Work task
Summarize the note about the blog's images in two sentences.

Selected text
Another quick note: I’ve recently (January 2024) updated my Substack’s image (above), in part because I think a simpler image scales more easily across platforms and contexts. In lieu of the “box” of the original Pandora’s box, I’ve instead drawn a graphic intended to represent a simplified GPU. In Hesiod’s version of the story, the jar (later a box) released many evils, with hope alone remaining in the vessel. Our colloquial sense of opening Pandora’s box is more ambivalent, like opening “a can of worms,” with the suggestion that the contents might be a blessing or a curse but that there’s no putting whatever is released back in the box: we live with the consequences.


 A note on the image below, which my second image for the blog and which I wanted to preserve. For my first blog image, I had prompted NightCafe with “a silver robot creating a book.” It returned four images—all female, and all anthropomorphic. Like many, I believe that anthropomorphizing AI is both inevitable and deeply problematic. I also think it’s an apt image because much generative AI is built—generally without consent—on human creations, many of which themselves anthropomorphize AI. (See Better Images of AI for alternatives to the shiny humanoid female robot.)


I initially chose to use a generative AI image for the blog ironically, but in solidarity with our fellow human creative artists, I asked my teen artist daughter to make me a new image. That robot (below) has a visor to suggest “reading” without “seeing” (her idea).

Given material
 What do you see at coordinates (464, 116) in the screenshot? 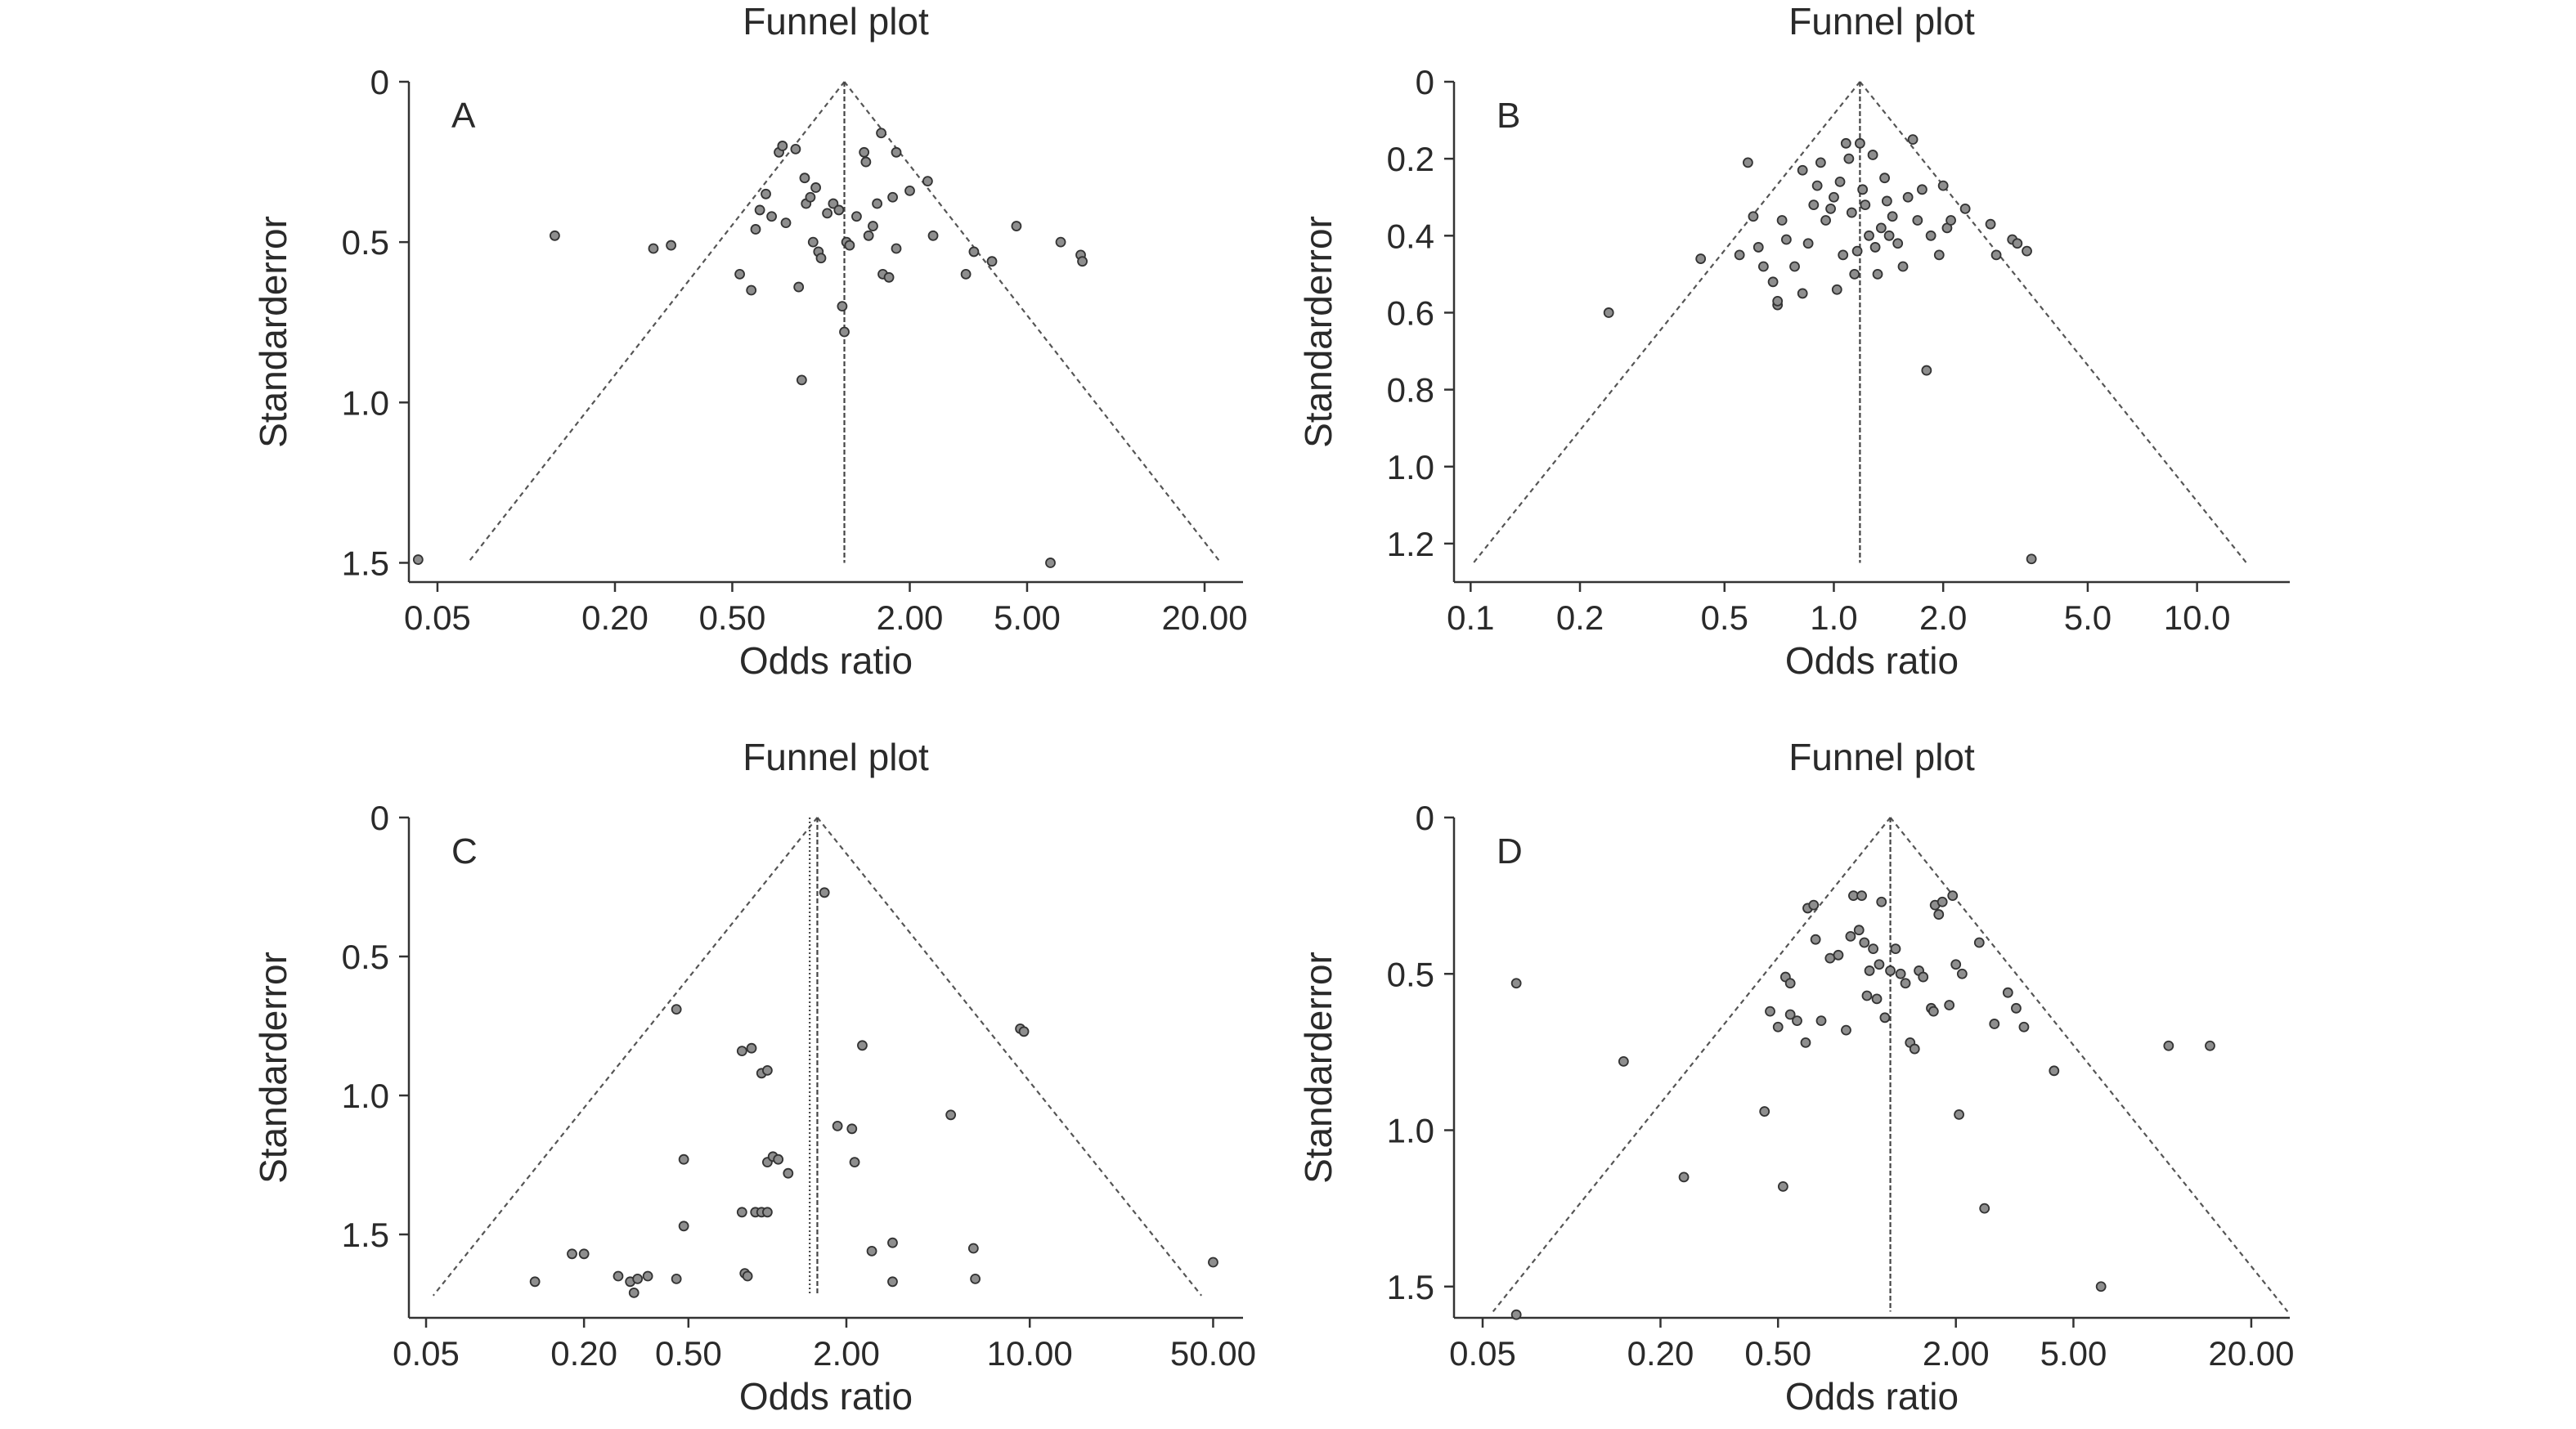
I see `panel-letter: A` at bounding box center [464, 116].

Result of this exercise
In January 2024 the writer updated the Substack's image, partly because a simpler image scales more easily across platforms and contexts, and replaced the box of the original Pandora's box with a graphic meant to represent a simplified GPU. An earlier blog image came from prompting NightCafe with "a silver robot creating a book," and although the writer first chose a generative AI image ironically, the writer's teen artist daughter was later asked to make a new image: a robot with a visor that suggests "reading" without "seeing."